I have been enjoying my GolfTec lessons. Even though I had a rather discouraging practice this afternoon. My instructor, Thomas, is still very encouraging. I'm experimenting today to see whether I can post a video from my last lesson. (Nope, can't insert mpeg files. Too bad. You'll have to use your imagination.) At the moment, I am concentrating on my backswing. Getting it to slow down and making that weight shift to the right as my shoulders and hips turn. Anyway, this is what it's looking like now.

December 05, 2007

Stuff I'm Reading

My postings have been few and far between, I know. And what is posted, well, it’s been rather insubstantial. It’s not that I haven’t got a thought in my head, it’s that I just can’t seem to pin it all down and write it out.

Besides, when there is just so much good writing out there, I find that I just … have nothing to say. I’d rather read.

Mr. Henry gives advice on buying kitchen appliances for Christmas.

The London Times advises us on the 30 things every woman simply must have in her wardrobe. The comments are amusing. Oh-so-serious women can't get over themselves enough to enjoy a lightweight little piece of fun. Why should you look like something the cat hocked up while you're working for peace and justice? I'm just sayin'. As someone who sometimes DOES look like something the cat hocked up ...

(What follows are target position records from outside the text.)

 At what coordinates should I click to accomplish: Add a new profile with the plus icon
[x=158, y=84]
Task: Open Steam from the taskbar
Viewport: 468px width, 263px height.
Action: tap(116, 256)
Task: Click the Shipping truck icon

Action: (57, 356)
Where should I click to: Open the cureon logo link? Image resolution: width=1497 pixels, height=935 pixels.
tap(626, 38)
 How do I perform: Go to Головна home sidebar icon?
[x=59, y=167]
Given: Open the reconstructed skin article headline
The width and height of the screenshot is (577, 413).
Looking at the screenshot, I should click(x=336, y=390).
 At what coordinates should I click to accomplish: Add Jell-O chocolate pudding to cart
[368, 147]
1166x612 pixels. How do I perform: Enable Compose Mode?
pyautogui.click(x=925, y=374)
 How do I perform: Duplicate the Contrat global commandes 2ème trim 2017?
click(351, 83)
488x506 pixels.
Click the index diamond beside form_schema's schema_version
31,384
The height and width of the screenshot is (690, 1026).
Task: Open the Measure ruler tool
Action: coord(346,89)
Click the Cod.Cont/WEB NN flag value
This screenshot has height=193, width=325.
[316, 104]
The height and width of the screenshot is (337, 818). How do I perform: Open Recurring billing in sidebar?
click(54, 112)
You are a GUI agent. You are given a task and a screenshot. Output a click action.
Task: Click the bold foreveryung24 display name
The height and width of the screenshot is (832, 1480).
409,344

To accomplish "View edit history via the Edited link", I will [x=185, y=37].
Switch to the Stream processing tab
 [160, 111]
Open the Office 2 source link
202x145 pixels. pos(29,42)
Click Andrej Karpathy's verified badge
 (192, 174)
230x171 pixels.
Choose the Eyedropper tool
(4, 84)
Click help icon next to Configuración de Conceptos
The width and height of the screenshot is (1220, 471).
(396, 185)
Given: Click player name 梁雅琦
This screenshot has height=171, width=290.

Catholic blogger Amy Welborn gives in to the clamor of her readers and writes eloquently and discerningly about “The Golden Compass.” Never read Pullman’s trilogy, probably never will. But I find the controversy fascinating.

Preaching that is Christ-centered. Because all of Scripture, Old and New Testaments, point us to Christ. “And beginning with Moses and the Prophets, He explained to them what was said in all the Scriptures concerning Himself.”

I confess I love lolcats. One of my favorite sites is I Can Has Cheezburger. I'm hard-pressed to think of a friendlier online community. And I am becoming fairly fluent in the lolcat language. So I was fascinated to find the lolcat Bible translation project. (via Mark Shea)

Here’s an example, the first 11 verses of Job:

In teh land of Uz wuz a man calded Job. Teh man wuz goodz, afraid of teh Ceiling Cat and evilz.2 Teh man hadz seven sunz and tree doters,3 And lots of sheepz and camlez and rinoceruseses and servnts, srsly.4 His sunz tok turns mading cookies, and they all eated them.5 And Job wuz liek "Oh noes! Wut if cookies were sin? Gota prey, just in cased."
Furst Tess
5 Teh ayngles wented to seez Ceiling Cat, and Saitin wented 2.6 Ceiling Cat axt Saitin, "Wher u wuz?" Saitin saied "Oh, hai. I'z wuz in ur earth, woking up and down uponz it."7 Teh Ceiling Cat sayd "Has u seen mai servnt Job? He can has cheezburger cuz he laiks me."
8 "No wai!" sed Saitin.9 "U just plyin favrits.10 If u take his cheezburgers, he no laiks u no moar."
11 Then teh Ceiling Cat sed "Okai, u can take his bukkit, but no hurtzing Job hissef." And then Saitin went awai.

James Lileks is often wonderful, so it’s almost cliché to link him, but he really got me this morning with this:

If, at age 50, you could recall the specific elements of being five, with the warm radiator smell and the snow on the eaves and your toys all around, Dad down the hall and Mom downstairs and Christmas coming and Rudolph on TV tomorrow and your favorite song playing for the sixth time – ah, it would be too much. Forgetting is a blessing. No one can reassemble the particulars, but you can recapture the generalities.

I do remember that time. Maybe it wasn’t so happy that it’s painful to recall, but there is something about the innocence of childhood that showers Christmas and everything about it with a sort of magic.